Amazon shares are already up more than 130% since the beginning of last year, hitting new record highs last week. Given its near- and long-term earnings growth, the FAANG stock still has upside potential ahead.

2. Netflix

It would be easy to assume the worst for the streaming giant. Netflix (NFLX 0.43%). Suspiciously, after a sharp slowdown in its customer growth, the company will no longer disclose its subscriber numbers starting next year. The streaming market itself is also facing a saturation headwind, forcing its leading companies to partner with peers and competitors to create more marketable offerings. The cable giant Comcast recently unveiled a cable TV bundle that included Netflix and Apple TV, for example, while Walt Disney And Discovery of Warner Bros. are combining Disney+, Max and Hulu into a discounted bundle that will launch this summer.

But just because the industry is booming doesn’t mean Netflix is ​​doomed to disappear. There are several key factors working in its favor that could (and should) help the stock continue its current rally. One of them is the company’s position in the streaming market.

It’s not just Netflix’s original name that spawned all the others. Netflix also remains the most popular and “stickiest” streaming platform. Nearly 270 million households pay for its content…far more than any of its competitors. At the same time, streaming market research firm Antenna reports that Netflix’s customer churn rate is just 2%, compared to more than 4% for Disney+ and more than 6% for Max, for comparison. For most American households that pay for multiple streaming services, the “Netflix first, then others” mindset still prevails. Habits are powerful.

The other factor working in Netflix’s favor is the rise of ad-supported streaming services. While only 40 million of its 270 million subscribers (roughly 15%) pay a lower monthly price in exchange for watching the occasional TV ad, it’s an option that will keep its service much more marketable for much longer than it otherwise would have. Market research firm Global Market Insight estimates that the ad-supported streaming market is expected to grow at an annualized rate of more than 8% through 2032.

3. Apple

Last but not least, add Apple (AAPL 0.58%) to your list of FAANG stocks to consider buying before the end of July.

It’s not necessarily a stock that’s worth buying right now. While the stock has been a staple since the iPhone’s debut in 2007, slowing iPhone sales (which account for about half of Apple’s revenue) have raised concerns about its future growth.

Yet there is already a formidable catalyst for growth: artificial intelligence.

While the company has fallen behind, it is quickly catching up. Last month, Apple unveiled several different AI features for its smartphones, tablets, and computers that will make its products even more powerful (particularly when it comes to generative AI).
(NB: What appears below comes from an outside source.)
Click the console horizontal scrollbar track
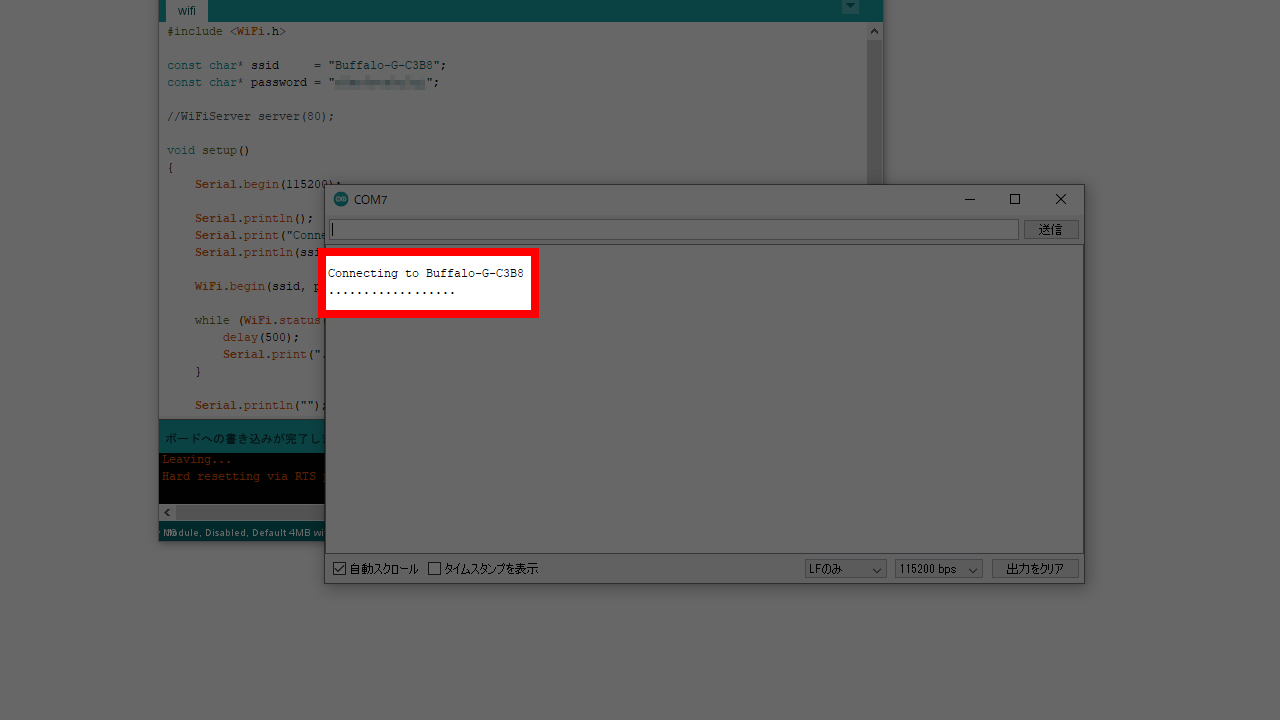The height and width of the screenshot is (720, 1280). pyautogui.click(x=250, y=512)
As Oppenheimer analyst Martin Yang writes, “the introduction of Apple Intelligence will position the company as the leader in consumer AI experiences.”
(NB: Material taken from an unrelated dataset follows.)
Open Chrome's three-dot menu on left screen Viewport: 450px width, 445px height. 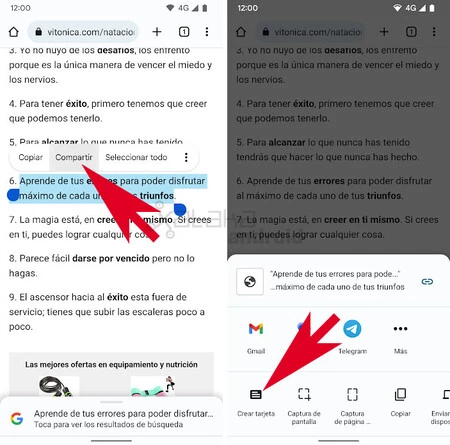(x=207, y=32)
But it’s not just consumer-facing AI applications that are so promising. The company is also working on technologies that most consumers will never see in action with their own eyes. For example, it’s working on developing its own chips for use in AI data centers. NvidiaThe dominance of this market is not in immediate danger, The Wall Street Journal It looks like these chips could be based on a completely different type of artificial intelligence, called inference, rather than the training-oriented architecture that is common today.
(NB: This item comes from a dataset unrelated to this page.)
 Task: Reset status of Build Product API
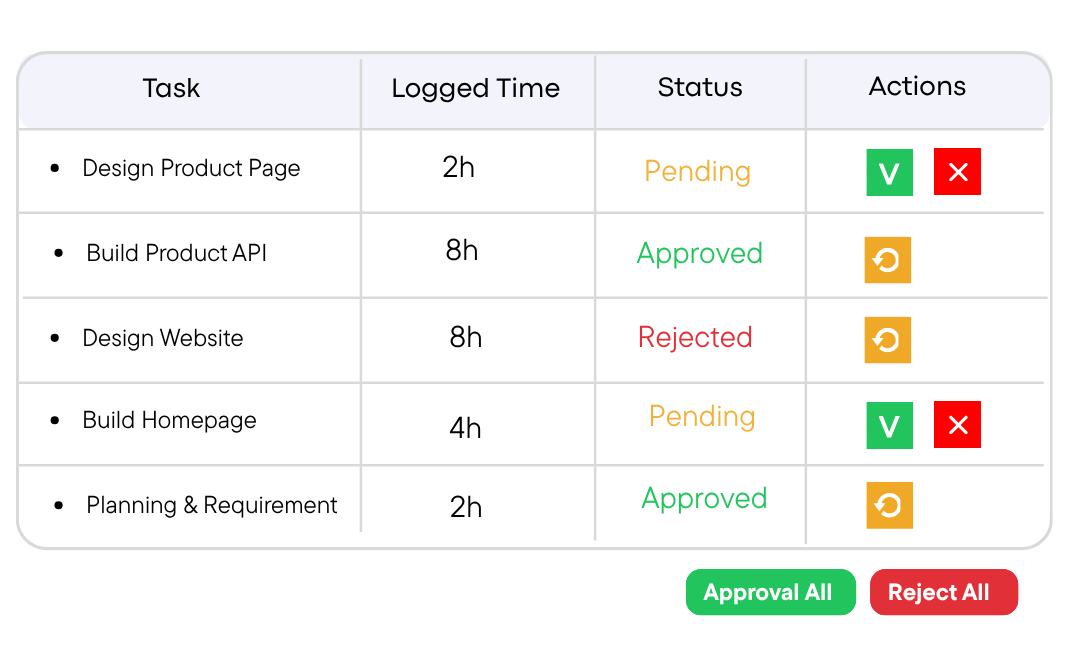[x=888, y=260]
It remains to be seen exactly what the future of Apple’s AI will look like. But Apple has a long history of success. Given that Precedence Research predicts that the global AI market will grow by an average of 19% through 2032, there’s no doubt that the company will capture at least its fair share of the market’s expansion.

John Mackey, former CEO of Whole Foods Market, an Amazon subsidiary, is a member of The Motley Fool’s board of directors. James Brumley holds positions at Warner Bros. Discovery. The Motley Fool holds positions at and recommends Amazon, Apple, Netflix, Nvidia, Walt Disney, and Warner Bros. Discovery. The Motley Fool recommends Comcast. The Motley Fool has a disclosure policy.